Impact of Stress on Individuals

It has been proven that 70% - 80% of visits to medical doctors are due to stress related illnesses. New research shows that continued exposure to stress can depress your immune system, lowering your resistance to illness and in extreme cases be a major factor in the development or aggravation of problems such as anxiety, coronary heart disease, cancer and many more. Unfortunately, few doctors are trained in identifying or treating stress. The result is that millions of people develop illnesses or diseases when they don’t have to.

Modern medicine has little to offer when it comes to stress management. Although the importance of anti-anxiety drugs cannot be underestimated during a crisis, after a major stressful event or anxiety disorder, but they do nothing to combat the problems of long-term stress. Long-term use of anti-anxiety drugs can lead to dependency on them.

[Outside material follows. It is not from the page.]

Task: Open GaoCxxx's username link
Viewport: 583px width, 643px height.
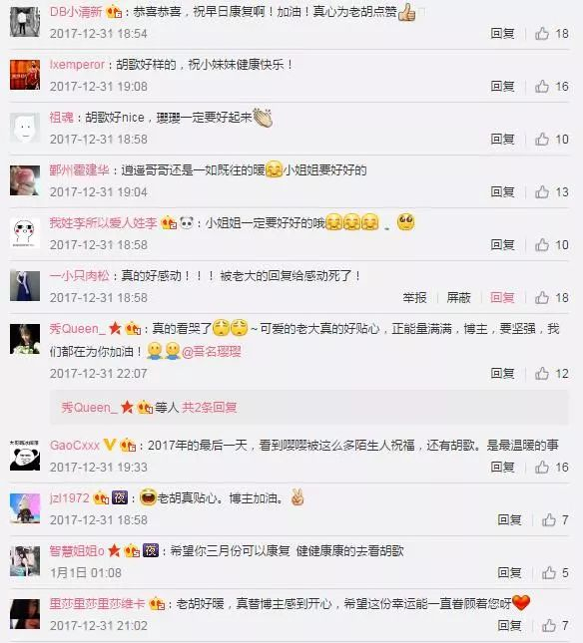Action: pos(75,446)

Stress causes difficulties in marriage, relationships, handling children, performing regular chores. It also affects the performance at work and in severe cases may lead to loss of job.

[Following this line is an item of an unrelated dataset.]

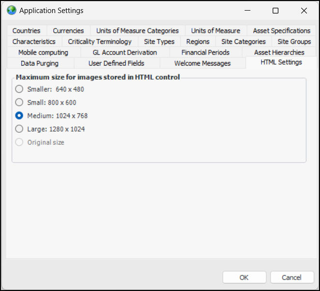Click the Cancel button
Screen dimensions: 320x291
pos(291,277)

Stress cannot be eliminated from our personal and professional life. But we can learn skills and techniques to handle it appropriately. Life should not only be about survival and passing every day but should also be about enjoyment, emotional satisfaction, self-expression and creativity. Learning to relax makes all these things easier.

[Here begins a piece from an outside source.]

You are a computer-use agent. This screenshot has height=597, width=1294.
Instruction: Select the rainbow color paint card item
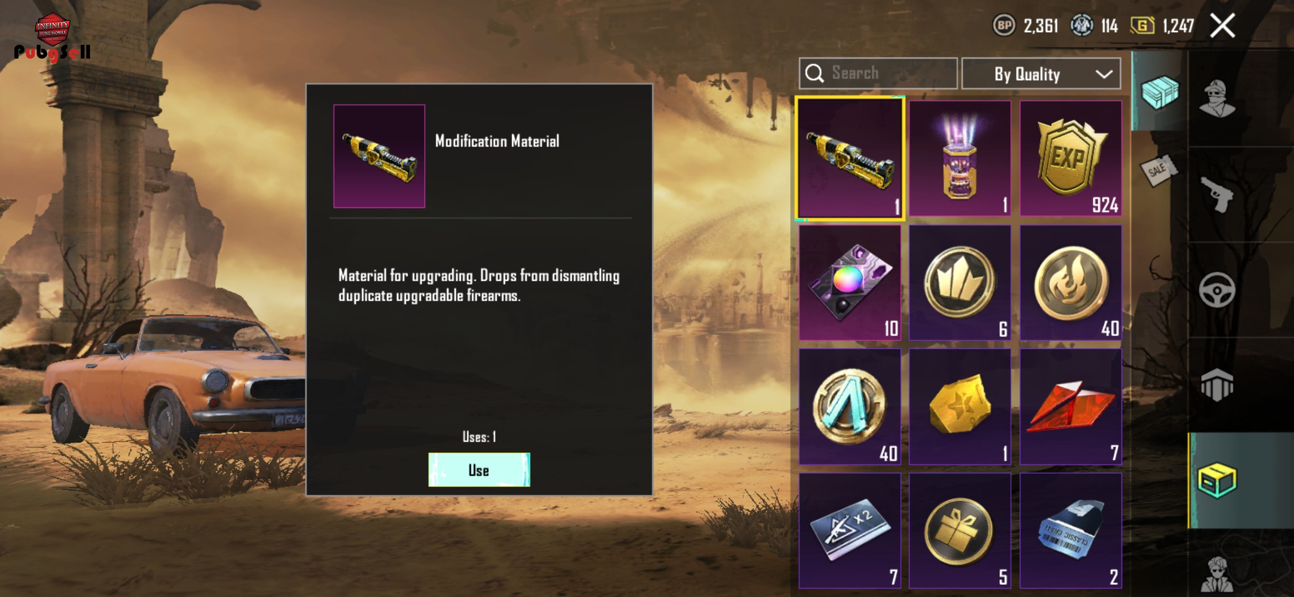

A Stanford University Medical School study of 1012 men and women who suffered from a first heart attack and then were followed for up to 8 years showed that those men who were most aggressive and hostile at the outset suffered the highest rate of second heart attack. A similar study was done at Yale School of Medicine and came out with the same results. The Yale researchers pointed out that it was not only hostility also but also rather intense negative emotions of any kind that regularly sends surges of stress hormones throughout the body, that lead to heart attack.

In a 1993 review in the Archives of Internal Medicine of extensive research on the stress- disease link, Yale psychologist Bruce McEwen noted a broad spectrum of effects:

  • Compromising immune function to point that it can speed the metastasis of cancer.
  • Increasing vulnerability to viral infections.
  • Exacerbating plaque formation leading to atherosclerosis and blood clotting leading to myocardial infarction.
  • Acceleration the onset of Type I diabetes and Type II of diabetes.